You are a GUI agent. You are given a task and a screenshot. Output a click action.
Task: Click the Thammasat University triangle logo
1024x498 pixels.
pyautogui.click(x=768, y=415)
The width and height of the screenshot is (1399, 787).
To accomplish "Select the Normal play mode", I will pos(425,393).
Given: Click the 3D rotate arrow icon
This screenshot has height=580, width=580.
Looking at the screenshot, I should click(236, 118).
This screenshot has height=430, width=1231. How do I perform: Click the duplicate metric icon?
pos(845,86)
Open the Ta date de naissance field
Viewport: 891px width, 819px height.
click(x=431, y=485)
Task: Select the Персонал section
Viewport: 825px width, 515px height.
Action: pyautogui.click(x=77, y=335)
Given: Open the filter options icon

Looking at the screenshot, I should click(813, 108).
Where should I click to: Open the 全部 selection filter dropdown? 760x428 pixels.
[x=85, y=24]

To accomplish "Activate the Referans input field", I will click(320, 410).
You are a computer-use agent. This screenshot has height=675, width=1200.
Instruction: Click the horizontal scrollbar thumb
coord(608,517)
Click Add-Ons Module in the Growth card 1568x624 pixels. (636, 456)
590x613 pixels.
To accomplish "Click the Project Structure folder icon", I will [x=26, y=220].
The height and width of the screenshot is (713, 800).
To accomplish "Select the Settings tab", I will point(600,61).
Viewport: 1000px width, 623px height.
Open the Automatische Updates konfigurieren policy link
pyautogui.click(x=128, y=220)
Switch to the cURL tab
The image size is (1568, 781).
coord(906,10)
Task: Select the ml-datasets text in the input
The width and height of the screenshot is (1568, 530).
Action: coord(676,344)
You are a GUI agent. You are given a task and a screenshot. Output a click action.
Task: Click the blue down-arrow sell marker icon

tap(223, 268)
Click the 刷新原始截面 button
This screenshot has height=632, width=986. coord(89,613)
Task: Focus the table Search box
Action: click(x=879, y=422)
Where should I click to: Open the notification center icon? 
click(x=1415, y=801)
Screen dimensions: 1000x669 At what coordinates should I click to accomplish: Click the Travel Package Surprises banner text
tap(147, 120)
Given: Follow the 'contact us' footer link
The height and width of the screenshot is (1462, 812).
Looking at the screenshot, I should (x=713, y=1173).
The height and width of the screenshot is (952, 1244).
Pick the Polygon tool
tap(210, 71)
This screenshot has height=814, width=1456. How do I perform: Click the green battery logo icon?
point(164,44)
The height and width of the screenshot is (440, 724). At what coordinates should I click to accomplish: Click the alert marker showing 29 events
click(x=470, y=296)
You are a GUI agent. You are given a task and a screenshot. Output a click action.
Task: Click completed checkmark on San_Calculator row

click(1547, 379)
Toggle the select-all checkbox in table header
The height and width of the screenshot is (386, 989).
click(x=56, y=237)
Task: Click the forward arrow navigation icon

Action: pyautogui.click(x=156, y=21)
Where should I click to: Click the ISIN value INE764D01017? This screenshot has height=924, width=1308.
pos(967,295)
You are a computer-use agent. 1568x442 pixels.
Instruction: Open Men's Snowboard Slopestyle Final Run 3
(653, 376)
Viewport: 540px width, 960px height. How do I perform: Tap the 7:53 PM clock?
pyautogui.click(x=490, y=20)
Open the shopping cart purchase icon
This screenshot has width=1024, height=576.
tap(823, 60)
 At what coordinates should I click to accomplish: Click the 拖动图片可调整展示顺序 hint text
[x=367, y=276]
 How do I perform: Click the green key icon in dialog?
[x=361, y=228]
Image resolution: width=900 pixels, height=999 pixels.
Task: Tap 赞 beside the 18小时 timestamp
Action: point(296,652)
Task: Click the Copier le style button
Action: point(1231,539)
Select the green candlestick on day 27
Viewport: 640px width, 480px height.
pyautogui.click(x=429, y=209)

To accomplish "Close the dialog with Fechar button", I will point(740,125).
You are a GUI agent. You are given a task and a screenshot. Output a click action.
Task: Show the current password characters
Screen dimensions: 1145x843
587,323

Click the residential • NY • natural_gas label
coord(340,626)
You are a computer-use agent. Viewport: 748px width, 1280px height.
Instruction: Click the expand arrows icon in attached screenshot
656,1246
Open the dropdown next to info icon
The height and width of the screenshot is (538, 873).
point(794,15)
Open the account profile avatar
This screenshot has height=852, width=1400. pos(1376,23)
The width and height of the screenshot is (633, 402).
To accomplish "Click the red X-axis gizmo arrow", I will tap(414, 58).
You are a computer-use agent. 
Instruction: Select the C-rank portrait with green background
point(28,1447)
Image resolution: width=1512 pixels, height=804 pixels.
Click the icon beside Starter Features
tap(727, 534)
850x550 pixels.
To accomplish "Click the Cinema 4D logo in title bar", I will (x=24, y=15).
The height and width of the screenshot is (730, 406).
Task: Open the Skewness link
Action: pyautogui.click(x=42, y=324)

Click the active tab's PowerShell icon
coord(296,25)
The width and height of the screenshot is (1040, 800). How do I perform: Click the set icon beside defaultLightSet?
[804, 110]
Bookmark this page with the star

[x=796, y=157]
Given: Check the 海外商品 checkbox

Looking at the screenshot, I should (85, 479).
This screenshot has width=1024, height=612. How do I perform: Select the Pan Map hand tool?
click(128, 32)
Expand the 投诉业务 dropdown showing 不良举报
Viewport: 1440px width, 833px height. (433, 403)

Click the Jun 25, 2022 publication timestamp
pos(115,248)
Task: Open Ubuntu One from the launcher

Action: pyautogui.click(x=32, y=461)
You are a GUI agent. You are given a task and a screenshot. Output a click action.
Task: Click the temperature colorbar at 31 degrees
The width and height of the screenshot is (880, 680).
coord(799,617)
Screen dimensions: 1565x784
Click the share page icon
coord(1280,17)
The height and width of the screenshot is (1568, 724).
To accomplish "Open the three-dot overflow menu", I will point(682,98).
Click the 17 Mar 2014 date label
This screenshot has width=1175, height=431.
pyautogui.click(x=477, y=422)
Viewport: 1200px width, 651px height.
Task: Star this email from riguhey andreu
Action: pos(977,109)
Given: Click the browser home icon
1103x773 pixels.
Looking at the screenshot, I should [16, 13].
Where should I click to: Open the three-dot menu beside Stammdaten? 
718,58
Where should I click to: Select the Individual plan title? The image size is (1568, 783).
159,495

◇ ◇ ◇

INSTRUCTIONS FOR THE TASK = Find each line in the listing above that contains "computer", and copy that line.

TASK SOLUTION =
You are a computer-use agent. This screenshot has height=675, width=1200.
You are a computer-use agent. 1568x442 pixels.
You are a computer-use agent. Viewport: 748px width, 1280px height.
You are a computer-use agent. 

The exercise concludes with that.